Entre une apparition éclair dans Swim Girl, un film de 1927, et une participation à Aquacade, un show aquatique, en 1939, Trudy, qui souffre de problèmes auditifs et s’est grièvement blessée à la colonne vertébrale, vit chichement en donnant des cours de natation à des enfants sourds. Elle s’éteindra, sans faire de bruit, le 30 novembre 2003 dans une maison de retraite de Wyckoff dans le New Jersey. Elle avait 98 ans.
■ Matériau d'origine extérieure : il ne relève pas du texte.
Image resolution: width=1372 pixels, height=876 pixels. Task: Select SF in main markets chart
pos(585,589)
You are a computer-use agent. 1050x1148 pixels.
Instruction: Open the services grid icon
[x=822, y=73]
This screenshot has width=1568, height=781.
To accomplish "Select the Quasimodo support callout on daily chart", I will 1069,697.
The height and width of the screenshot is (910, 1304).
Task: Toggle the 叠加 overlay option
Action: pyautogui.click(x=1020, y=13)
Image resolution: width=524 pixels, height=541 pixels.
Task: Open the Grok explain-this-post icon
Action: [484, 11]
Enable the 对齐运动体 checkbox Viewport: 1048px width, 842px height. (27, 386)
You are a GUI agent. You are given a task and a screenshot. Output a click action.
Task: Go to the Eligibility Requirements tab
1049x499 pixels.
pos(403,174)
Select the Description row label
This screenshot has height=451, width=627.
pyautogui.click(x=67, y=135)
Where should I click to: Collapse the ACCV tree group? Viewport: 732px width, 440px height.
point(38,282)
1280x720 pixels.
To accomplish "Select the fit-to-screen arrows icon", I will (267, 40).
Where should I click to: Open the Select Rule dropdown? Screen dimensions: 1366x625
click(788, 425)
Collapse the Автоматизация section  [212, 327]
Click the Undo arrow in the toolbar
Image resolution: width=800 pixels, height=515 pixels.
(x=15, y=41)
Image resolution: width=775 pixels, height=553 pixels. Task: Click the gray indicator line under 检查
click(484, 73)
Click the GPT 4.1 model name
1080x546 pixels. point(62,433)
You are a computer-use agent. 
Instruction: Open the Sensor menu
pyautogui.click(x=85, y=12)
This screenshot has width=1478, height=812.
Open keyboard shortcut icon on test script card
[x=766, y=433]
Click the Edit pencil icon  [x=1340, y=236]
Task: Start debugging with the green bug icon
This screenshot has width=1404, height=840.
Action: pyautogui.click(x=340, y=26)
L’aventure de Gertrude Ederle, qui en fit pour quelque temps, la femme la plus connue du monde, a réuni tous les ingrédients qui font d’un exploit individuel un mythe collectif : une préparation digne d’une opération militaire, la presse et le cinéma convoqués, les éléments déchaînés, l’incrédulité et la polémique qui s’ensuivirent. Mais si la traversée a suscité un tel engouement, c’est probablement aussi qu’elle a trouvé un écho puissant dans les attentes de la société de la première moitié du siècle. Les barrières physiques qui reculent, la possibilité pour une femme de s’imposer dans une épreuve jusque-là très masculine, la plastique d’un corps nouveau modelé pour la vitesse… tout concourt à ce moment pour exalter l’exploit.

Aujourd’hui, alors que beaucoup de sportifs sont tombés dans l’oubli collectif après avoir connu une gloire éphémère, Gertrude Ederle demeure aux États-Unis une championne reconnue, la première à être entrée dans le Marathon Swimming hall of fame. Un livre pour enfants célèbre sa ténacité et son succès.

La traversée de la Manche à la nage garde un parfum d’épopée : sans machine, par la force, l’endurance, la souplesse, l’intelligence et la volonté du corps et de l’esprit, une femme a vaincu l’Everest de la natation le 6 août 1926.